Your objective:
Begin with the first line of the entries below. Copy each line exactly, stopping after the one that contains "Teaching (594, 135)".

Dataset content:
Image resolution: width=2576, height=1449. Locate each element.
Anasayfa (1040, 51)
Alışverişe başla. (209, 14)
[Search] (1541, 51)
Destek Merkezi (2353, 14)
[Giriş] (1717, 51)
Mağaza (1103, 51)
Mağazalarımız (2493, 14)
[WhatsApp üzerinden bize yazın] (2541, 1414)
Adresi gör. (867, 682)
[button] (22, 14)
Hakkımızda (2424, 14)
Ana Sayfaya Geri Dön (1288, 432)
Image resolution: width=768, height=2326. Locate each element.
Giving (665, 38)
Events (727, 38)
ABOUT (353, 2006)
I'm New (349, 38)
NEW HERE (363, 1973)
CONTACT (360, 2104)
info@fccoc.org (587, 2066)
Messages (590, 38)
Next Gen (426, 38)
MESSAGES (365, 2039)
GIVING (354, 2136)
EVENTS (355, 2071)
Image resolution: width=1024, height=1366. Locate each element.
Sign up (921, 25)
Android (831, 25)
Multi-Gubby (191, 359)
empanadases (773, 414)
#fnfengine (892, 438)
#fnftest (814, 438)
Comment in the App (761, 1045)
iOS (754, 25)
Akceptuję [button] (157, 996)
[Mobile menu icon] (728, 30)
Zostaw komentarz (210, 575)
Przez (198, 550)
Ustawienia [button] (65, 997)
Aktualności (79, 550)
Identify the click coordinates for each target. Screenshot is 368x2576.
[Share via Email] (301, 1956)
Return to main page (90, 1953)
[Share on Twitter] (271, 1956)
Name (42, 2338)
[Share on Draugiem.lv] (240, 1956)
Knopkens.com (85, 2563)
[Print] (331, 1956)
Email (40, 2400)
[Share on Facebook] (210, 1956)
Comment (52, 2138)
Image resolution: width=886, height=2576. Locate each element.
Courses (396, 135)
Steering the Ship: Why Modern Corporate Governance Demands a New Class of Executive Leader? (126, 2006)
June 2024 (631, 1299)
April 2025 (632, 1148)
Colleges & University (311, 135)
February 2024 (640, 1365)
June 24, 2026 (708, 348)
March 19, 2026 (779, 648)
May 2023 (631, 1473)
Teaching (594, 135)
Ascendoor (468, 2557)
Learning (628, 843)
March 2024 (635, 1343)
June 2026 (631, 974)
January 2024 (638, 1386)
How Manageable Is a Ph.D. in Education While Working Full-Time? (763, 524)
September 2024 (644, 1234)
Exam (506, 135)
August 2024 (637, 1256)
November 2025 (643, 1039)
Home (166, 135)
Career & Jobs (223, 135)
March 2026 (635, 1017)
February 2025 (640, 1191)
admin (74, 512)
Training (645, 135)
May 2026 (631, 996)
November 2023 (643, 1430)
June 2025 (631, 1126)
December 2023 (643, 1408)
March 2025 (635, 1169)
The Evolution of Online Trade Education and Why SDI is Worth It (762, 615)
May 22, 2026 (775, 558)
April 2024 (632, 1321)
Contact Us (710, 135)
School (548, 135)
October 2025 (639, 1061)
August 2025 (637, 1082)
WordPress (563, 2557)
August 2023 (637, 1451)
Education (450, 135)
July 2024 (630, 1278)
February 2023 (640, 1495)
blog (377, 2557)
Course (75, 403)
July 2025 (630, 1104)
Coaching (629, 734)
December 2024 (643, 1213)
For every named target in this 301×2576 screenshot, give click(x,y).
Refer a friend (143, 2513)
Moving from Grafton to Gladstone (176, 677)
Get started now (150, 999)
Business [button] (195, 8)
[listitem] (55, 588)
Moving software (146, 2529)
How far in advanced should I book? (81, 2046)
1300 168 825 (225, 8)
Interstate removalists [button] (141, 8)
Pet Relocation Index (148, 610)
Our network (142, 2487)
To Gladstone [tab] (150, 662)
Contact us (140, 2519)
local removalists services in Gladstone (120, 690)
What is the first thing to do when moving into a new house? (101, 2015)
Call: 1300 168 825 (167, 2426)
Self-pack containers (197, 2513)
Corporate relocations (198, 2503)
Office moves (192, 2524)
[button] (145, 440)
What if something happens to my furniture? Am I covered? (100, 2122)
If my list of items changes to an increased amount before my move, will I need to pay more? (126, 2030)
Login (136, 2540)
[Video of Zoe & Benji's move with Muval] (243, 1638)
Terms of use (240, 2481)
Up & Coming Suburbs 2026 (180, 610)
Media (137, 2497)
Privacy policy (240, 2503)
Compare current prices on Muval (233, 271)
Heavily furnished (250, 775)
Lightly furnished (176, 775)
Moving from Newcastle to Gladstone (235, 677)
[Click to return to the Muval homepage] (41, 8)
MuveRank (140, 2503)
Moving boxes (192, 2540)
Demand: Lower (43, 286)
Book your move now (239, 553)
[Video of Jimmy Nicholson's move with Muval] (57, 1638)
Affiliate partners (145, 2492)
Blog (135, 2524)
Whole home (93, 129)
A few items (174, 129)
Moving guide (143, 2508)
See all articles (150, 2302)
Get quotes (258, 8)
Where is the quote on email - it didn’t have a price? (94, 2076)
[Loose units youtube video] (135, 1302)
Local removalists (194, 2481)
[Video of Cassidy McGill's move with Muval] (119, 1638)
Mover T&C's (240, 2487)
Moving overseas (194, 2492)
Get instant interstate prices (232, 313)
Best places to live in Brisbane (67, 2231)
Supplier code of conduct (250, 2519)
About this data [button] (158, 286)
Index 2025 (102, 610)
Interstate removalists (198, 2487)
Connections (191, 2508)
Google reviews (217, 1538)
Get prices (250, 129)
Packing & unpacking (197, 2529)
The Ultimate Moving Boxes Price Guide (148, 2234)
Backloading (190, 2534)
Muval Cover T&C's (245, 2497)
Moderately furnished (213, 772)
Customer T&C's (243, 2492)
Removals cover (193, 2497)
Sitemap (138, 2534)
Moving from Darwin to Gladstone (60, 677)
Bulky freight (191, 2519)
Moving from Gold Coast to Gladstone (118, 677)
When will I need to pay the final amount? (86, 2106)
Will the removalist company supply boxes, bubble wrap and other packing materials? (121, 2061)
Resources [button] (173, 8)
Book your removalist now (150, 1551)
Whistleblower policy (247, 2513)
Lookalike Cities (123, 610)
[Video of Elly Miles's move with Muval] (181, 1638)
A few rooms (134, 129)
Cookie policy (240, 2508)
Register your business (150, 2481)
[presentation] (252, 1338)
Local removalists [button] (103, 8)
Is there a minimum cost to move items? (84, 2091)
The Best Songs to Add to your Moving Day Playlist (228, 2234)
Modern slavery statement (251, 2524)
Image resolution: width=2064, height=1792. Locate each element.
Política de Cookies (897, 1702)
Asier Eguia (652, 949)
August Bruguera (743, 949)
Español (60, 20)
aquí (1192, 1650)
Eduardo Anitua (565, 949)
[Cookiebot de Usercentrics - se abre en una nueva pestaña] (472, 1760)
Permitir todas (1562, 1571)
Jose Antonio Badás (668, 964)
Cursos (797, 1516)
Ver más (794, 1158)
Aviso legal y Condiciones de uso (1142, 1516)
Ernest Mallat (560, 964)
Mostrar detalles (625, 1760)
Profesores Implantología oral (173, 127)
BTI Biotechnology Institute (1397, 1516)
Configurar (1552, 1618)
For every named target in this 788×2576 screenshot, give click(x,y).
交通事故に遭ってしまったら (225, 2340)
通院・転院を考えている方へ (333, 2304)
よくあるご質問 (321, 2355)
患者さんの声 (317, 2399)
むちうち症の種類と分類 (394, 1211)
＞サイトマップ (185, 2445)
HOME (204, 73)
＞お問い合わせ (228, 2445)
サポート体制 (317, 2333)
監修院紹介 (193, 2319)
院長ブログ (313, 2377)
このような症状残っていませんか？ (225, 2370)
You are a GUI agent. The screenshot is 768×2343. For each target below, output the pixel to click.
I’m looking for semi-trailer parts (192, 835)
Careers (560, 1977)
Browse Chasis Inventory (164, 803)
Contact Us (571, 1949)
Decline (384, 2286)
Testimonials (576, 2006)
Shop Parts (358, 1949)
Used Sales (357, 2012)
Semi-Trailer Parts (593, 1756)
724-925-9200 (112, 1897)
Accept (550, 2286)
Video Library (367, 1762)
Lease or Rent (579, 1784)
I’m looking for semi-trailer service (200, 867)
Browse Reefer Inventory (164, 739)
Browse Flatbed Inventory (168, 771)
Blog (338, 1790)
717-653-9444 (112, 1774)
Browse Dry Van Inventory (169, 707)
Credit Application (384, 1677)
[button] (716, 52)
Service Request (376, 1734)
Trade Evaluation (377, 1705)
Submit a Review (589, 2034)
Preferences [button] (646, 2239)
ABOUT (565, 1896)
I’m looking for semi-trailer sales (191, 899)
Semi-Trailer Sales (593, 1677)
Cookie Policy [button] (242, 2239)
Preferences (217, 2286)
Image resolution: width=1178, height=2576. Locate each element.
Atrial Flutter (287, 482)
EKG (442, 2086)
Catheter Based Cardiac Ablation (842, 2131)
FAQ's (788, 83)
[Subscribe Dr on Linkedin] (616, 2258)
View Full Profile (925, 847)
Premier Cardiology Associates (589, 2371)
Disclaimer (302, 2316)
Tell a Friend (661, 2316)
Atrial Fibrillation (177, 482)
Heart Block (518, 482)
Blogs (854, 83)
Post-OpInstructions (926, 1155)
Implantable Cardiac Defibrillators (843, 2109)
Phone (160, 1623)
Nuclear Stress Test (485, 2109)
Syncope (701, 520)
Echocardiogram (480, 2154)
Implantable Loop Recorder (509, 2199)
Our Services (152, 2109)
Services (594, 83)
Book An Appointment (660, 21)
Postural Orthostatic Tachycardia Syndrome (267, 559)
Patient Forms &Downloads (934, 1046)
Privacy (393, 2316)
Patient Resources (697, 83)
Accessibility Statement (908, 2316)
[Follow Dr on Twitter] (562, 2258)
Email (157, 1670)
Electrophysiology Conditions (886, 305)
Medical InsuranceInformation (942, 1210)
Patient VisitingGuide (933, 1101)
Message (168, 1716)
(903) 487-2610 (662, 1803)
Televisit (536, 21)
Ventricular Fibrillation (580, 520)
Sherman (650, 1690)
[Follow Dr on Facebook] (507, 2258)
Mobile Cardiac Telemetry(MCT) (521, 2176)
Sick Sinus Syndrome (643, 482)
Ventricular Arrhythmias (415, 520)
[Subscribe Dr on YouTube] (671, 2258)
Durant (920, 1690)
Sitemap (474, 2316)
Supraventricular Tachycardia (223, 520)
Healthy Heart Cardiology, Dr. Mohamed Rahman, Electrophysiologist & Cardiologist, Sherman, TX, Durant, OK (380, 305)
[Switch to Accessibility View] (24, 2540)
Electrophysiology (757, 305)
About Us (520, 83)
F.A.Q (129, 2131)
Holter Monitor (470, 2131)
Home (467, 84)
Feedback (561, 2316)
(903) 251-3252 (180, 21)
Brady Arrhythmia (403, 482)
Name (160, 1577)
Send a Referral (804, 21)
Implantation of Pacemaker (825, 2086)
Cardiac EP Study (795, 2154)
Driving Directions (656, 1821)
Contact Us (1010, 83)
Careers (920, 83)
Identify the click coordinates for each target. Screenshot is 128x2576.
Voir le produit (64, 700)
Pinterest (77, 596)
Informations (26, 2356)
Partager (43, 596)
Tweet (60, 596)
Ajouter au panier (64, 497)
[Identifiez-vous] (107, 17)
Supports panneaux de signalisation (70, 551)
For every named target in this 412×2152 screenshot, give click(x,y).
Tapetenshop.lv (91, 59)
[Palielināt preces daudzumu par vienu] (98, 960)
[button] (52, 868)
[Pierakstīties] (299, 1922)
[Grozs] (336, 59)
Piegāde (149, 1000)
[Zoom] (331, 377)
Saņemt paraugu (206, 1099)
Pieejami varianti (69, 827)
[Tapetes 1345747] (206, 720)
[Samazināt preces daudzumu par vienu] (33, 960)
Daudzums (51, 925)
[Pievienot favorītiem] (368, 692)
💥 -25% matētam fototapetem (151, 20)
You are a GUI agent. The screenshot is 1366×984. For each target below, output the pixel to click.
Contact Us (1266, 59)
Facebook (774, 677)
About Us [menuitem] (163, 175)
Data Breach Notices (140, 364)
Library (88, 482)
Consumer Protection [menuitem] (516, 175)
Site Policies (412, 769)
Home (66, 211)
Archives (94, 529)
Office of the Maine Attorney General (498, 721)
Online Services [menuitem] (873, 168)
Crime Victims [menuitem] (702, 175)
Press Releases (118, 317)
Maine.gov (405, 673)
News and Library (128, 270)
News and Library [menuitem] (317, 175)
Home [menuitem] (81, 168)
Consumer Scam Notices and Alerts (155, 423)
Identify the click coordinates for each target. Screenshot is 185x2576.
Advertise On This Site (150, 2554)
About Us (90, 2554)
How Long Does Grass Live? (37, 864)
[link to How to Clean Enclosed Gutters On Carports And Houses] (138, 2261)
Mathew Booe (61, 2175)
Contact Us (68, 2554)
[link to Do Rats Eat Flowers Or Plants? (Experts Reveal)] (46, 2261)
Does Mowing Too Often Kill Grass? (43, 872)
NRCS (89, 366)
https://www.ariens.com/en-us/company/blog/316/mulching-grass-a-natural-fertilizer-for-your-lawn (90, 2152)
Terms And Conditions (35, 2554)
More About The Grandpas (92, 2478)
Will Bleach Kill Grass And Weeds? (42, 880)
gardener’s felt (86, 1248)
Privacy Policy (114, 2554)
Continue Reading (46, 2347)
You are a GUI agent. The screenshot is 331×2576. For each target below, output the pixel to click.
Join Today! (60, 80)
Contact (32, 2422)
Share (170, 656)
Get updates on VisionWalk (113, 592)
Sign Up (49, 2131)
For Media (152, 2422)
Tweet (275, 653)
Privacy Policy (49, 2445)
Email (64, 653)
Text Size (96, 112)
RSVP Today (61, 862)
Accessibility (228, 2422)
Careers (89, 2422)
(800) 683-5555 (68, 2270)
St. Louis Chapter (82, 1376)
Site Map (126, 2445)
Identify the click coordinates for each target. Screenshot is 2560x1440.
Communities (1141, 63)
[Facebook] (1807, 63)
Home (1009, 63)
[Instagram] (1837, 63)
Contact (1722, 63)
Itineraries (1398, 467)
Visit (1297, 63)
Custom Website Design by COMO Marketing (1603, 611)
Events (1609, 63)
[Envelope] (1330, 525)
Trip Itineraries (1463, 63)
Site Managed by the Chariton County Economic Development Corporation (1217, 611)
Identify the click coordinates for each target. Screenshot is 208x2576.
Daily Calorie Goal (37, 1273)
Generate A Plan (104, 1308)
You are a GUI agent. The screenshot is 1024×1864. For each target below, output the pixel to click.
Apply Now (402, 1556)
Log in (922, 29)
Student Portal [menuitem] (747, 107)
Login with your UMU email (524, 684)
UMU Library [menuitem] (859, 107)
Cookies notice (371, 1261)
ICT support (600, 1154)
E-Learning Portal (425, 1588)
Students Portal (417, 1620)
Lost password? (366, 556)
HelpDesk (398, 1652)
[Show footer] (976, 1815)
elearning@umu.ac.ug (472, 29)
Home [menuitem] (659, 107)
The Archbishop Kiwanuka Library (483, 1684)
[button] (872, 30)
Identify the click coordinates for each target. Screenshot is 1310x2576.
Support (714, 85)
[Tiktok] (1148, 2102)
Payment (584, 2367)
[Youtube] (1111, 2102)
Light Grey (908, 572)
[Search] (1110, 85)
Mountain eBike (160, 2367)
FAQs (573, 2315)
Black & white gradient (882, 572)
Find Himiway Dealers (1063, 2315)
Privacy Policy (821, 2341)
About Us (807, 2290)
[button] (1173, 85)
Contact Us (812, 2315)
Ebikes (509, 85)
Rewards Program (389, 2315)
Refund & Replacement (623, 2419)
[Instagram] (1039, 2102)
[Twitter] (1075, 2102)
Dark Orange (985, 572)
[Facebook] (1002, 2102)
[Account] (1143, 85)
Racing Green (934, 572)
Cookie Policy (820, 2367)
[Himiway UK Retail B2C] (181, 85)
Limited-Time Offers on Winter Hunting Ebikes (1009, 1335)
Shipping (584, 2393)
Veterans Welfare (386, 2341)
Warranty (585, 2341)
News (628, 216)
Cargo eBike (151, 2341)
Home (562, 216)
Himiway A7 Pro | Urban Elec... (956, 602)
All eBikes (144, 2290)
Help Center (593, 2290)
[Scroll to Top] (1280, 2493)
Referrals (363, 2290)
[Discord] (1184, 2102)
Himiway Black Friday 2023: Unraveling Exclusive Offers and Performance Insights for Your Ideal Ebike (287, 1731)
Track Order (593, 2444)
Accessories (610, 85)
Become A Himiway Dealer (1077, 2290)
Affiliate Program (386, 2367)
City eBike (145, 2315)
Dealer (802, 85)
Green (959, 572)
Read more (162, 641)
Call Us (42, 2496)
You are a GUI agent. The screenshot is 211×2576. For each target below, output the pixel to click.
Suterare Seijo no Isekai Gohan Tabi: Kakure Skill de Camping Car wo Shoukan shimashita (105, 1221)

Your response:
Image resolution: width=2576, height=1449. Locate each element.
Anasayfa (1040, 51)
Alışverişe başla. (209, 14)
[Search] (1541, 51)
Destek Merkezi (2353, 14)
[Giriş] (1717, 51)
Mağaza (1103, 51)
Mağazalarımız (2493, 14)
[WhatsApp üzerinden bize yazın] (2541, 1414)
Adresi gör. (867, 682)
[button] (22, 14)
Hakkımızda (2424, 14)
Ana Sayfaya Geri Dön (1288, 432)
Image resolution: width=768, height=2326. Locate each element.
Giving (665, 38)
Events (727, 38)
ABOUT (353, 2006)
I'm New (349, 38)
NEW HERE (363, 1973)
CONTACT (360, 2104)
info@fccoc.org (587, 2066)
Messages (590, 38)
Next Gen (426, 38)
MESSAGES (365, 2039)
GIVING (354, 2136)
EVENTS (355, 2071)
Image resolution: width=1024, height=1366. Locate each element.
Sign up (921, 25)
Android (831, 25)
Multi-Gubby (191, 359)
empanadases (773, 414)
#fnfengine (892, 438)
#fnftest (814, 438)
Comment in the App (761, 1045)
iOS (754, 25)
Akceptuję [button] (157, 996)
[Mobile menu icon] (728, 30)
Zostaw komentarz (210, 575)
Przez (198, 550)
Ustawienia [button] (65, 997)
Aktualności (79, 550)
Identify the click coordinates for each target. Screenshot is 368x2576.
[Share via Email] (301, 1956)
Return to main page (90, 1953)
[Share on Twitter] (271, 1956)
Name (42, 2338)
[Share on Draugiem.lv] (240, 1956)
Knopkens.com (85, 2563)
[Print] (331, 1956)
Email (40, 2400)
[Share on Facebook] (210, 1956)
Comment (52, 2138)
Image resolution: width=886, height=2576. Locate each element.
Courses (396, 135)
Steering the Ship: Why Modern Corporate Governance Demands a New Class of Executive Leader? (126, 2006)
June 2024 (631, 1299)
April 2025 (632, 1148)
Colleges & University (311, 135)
February 2024 (640, 1365)
June 24, 2026 (708, 348)
March 19, 2026 (779, 648)
May 2023 (631, 1473)
Teaching (594, 135)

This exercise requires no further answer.